Клим сочувственно хлопнул меня по плечу:
— Слушай, Сидор, а может, тебе все же с ними поговорить? Если даже их отношений не склеишь, то хоть собственную судьбу выяснишь. На мой взгляд, это лучше, чем так психовать.
— Не могу, — возразил я. — Как мне прикажешь поговорить? Вот прямо подойти и брякнуть: «Дорогие родители, я знаю, что вы разводитесь. Объясните мне, почему и что будем делать дальше?»
— А почему? — внимательно посмотрел на меня Клим. — Тебе же станет легче.
Я не был в этом уверен. Однако решил дома попытаться. Потому что ждать больше невозможно. Не выдержу. Крыша поедет.
— Ладно, Круглый. Подумаю, — вслух произнес я.
— Слушай, — чуть помолчав, продолжал Клим. — Неужели раньше никаких намеков на развод не было? Ведь с бухты-барахты такие вещи не делаются.
— Сам об этом со вчерашнего вечера думаю, — не стал скрывать я. — И вроде все было нормально. Только вот предок последнюю пару месяцев стал часто приходить с работы чуть ли не ночью. Говорил: «Сверхурочные». Но раньше-то этого почти никогда не случалось. А теперь чуть не три раза в неделю. И в воскресенье недавно несколько раз работал.
— Нда-а, — протянул Клим.
— Вообще мне раньше это казалось нормальным, — продолжал я. — Лишние деньги никому не мешают. Только теперь понимаю... — и я умолк.

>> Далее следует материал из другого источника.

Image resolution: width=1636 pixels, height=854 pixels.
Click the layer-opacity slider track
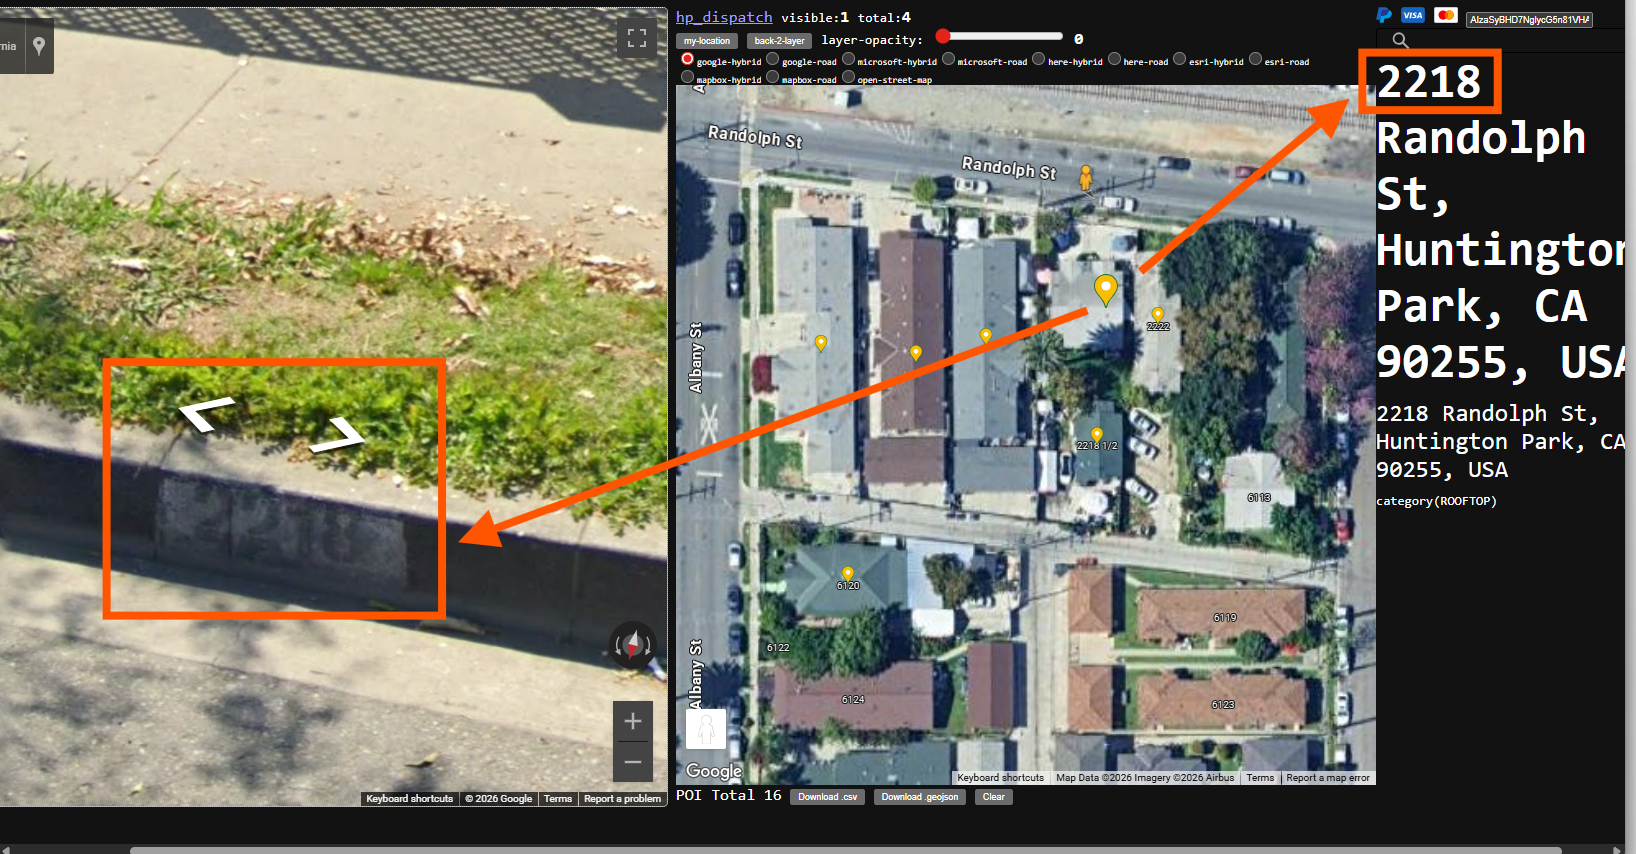pyautogui.click(x=1000, y=37)
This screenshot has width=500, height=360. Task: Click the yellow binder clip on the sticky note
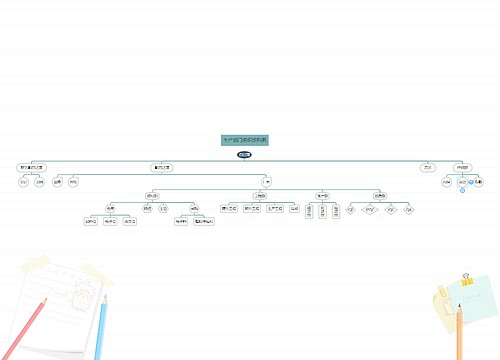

Клим кивнул. Видимо, врубился, что я имел в виду. Скорее всего, мой любезный предок ни на какую работу не ходил.
— В общем, Круглый, ясно, какие у моего предка сверхурочные, — с трудом проговорил я.
— Не скажи, — мотнул головой Круглый. — Может, как раз он именно и работал. На развод и разъезд ведь деньги нужны.
— Тоже верно. — Я вздохнул. — Работал мой предок или нет, мне в данном случае без разницы.
— А мать как себя вела? — заехал с другой стороны Клим.
— Да ничего особенного, — объяснил я. — Ну, может, немного более нервная стала. И отец мне чуть что талдычит: «Не расстраивай ее. Не расстраивай». Раньше точно такого не было.
Клим, молча, смотрел мне в глаза. Ясно. Он жутко сочувствует, но ничего не может сказать в утешение.
— Мальчишки! Куда вы пропали? Вы уже знаете? — К нам, запыхавшись, неслись Агата и Зойка.
— Что еще мы должны знать? — спросил Клим.
— Занятий телекружка сегодня не будет! — выпалила Зойка. — Карина заболела. Только что на доске объявление вывесили. Ах, зачем я только вчера целый вечер вымучивала это сочинение!
Странное дело, но, услыхав это, я почувствовал большое облегчение. И даже переспросил:
— Правда, заболела?
— Ну, — кивнула Агата. — Только чему ты радуешься?
— И не думаю радоваться, — возразил я, но это была не совсем правда.